Education Minister Bennett vociferously condemned the murder in Duma as well as its exploitation by some to blast the “settler movement” and the religious. He is especially well placed to lead the fight when the school year starts next month. The curriculum must include programs on tolerance and meetings between Arab and Jewish children. All pupils should be taught the spoken language of the other – as a means for communication and understanding, not “to know your enemy.”
And the rabbinic leadership needs to go into schools to act as role models and stress that there is no excuse for violence in the name of religion.

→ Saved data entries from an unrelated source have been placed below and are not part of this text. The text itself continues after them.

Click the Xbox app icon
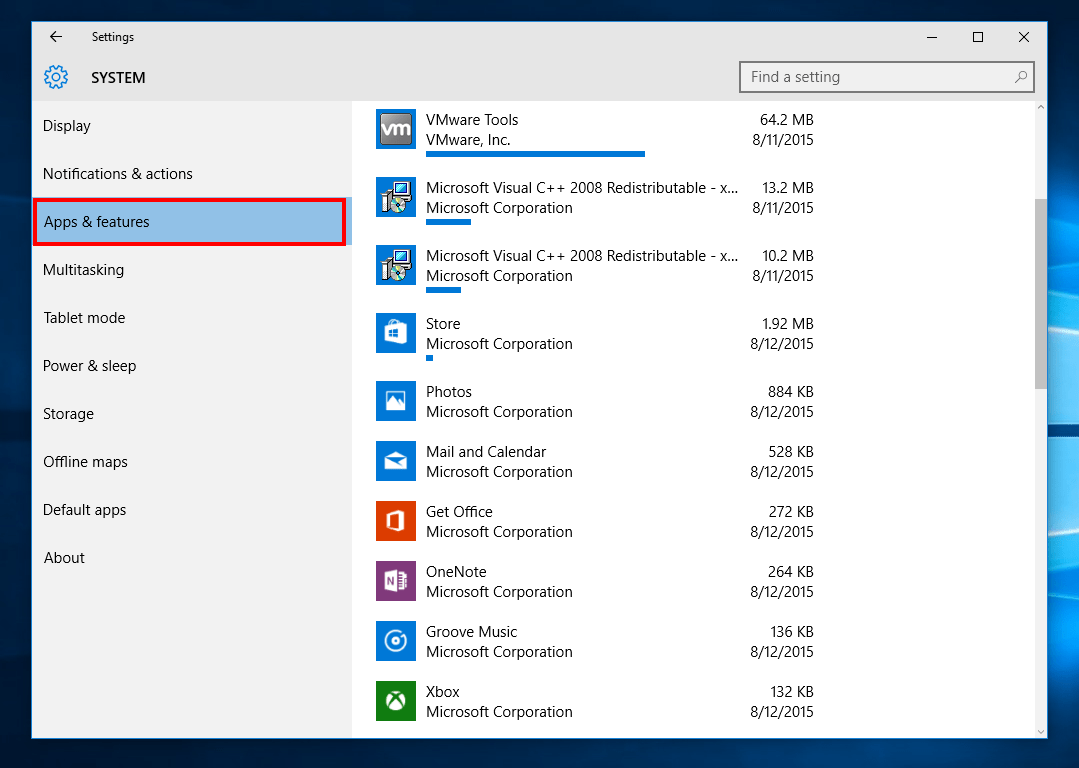1079x768 pixels. click(x=395, y=701)
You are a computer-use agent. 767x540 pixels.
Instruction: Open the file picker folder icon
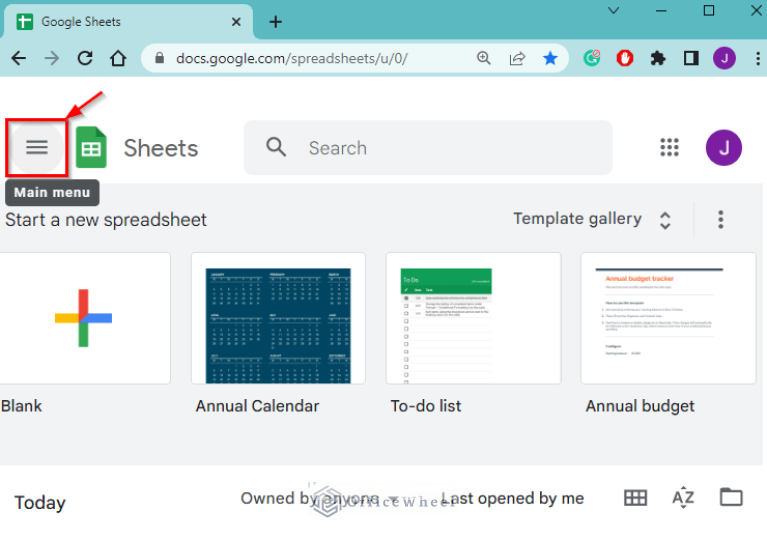731,497
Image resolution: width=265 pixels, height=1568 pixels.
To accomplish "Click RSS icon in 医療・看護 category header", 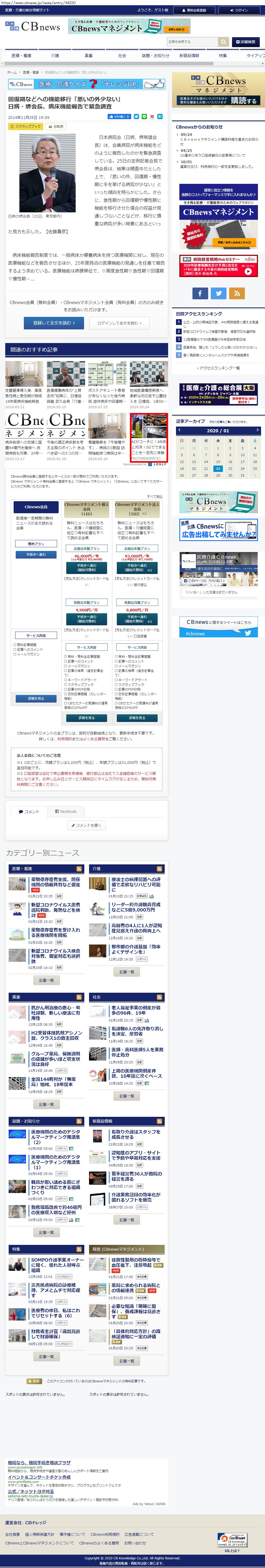I will [x=79, y=869].
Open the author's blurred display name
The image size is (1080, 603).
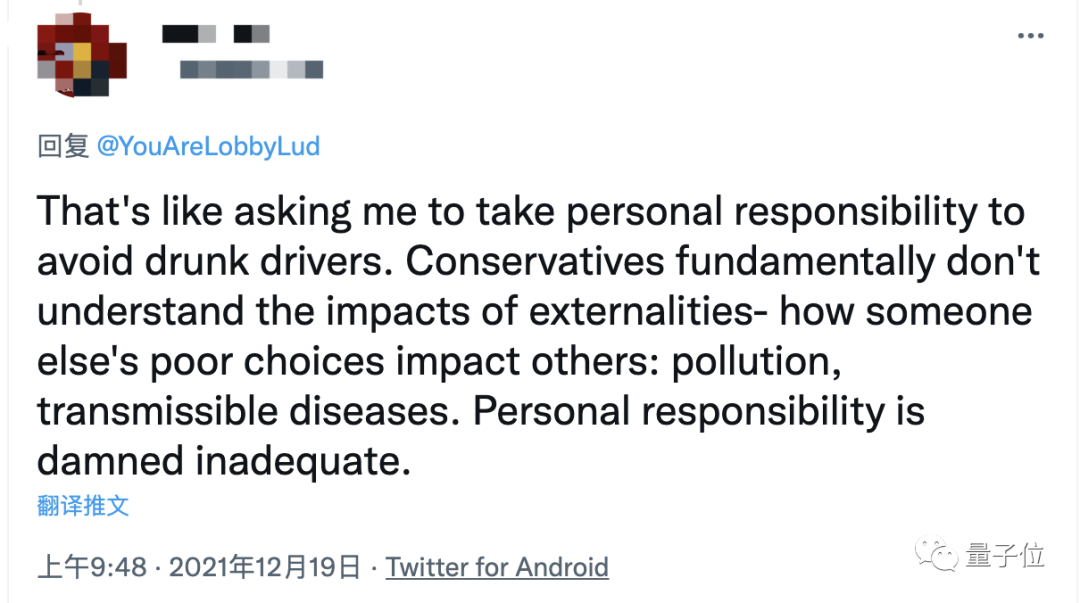[216, 34]
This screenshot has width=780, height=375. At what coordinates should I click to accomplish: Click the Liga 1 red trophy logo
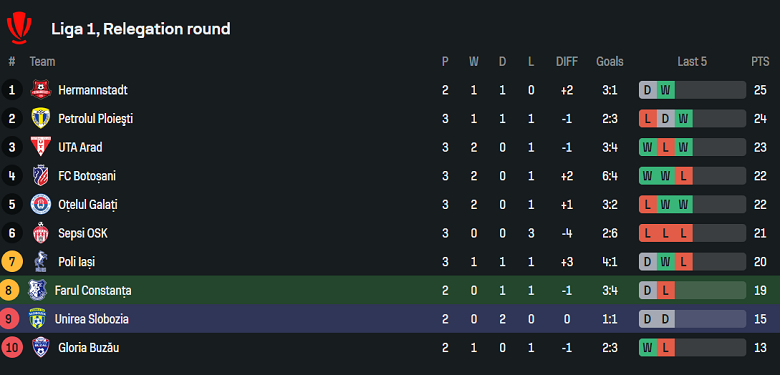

No other country dwells so much on the concept of “soul-searching.” It’s one of those things that makes Israel, the Jewish state, special. It is something of which we can be proud. We’re getting close to the Jewish New Year, a period marked not by parties, but by breast-beating prayers and introspection.
Admitting there is a problem is the first step toward solving it.
This is not about hasbara. This is not a question of Israel’s image abroad and how other people see us. This is about who we are and who we want our children and grandchildren to be and what values we want to live by. It’s about doing what we can to prevent the lists of victims – of whatever religion, race and gender – from growing longer.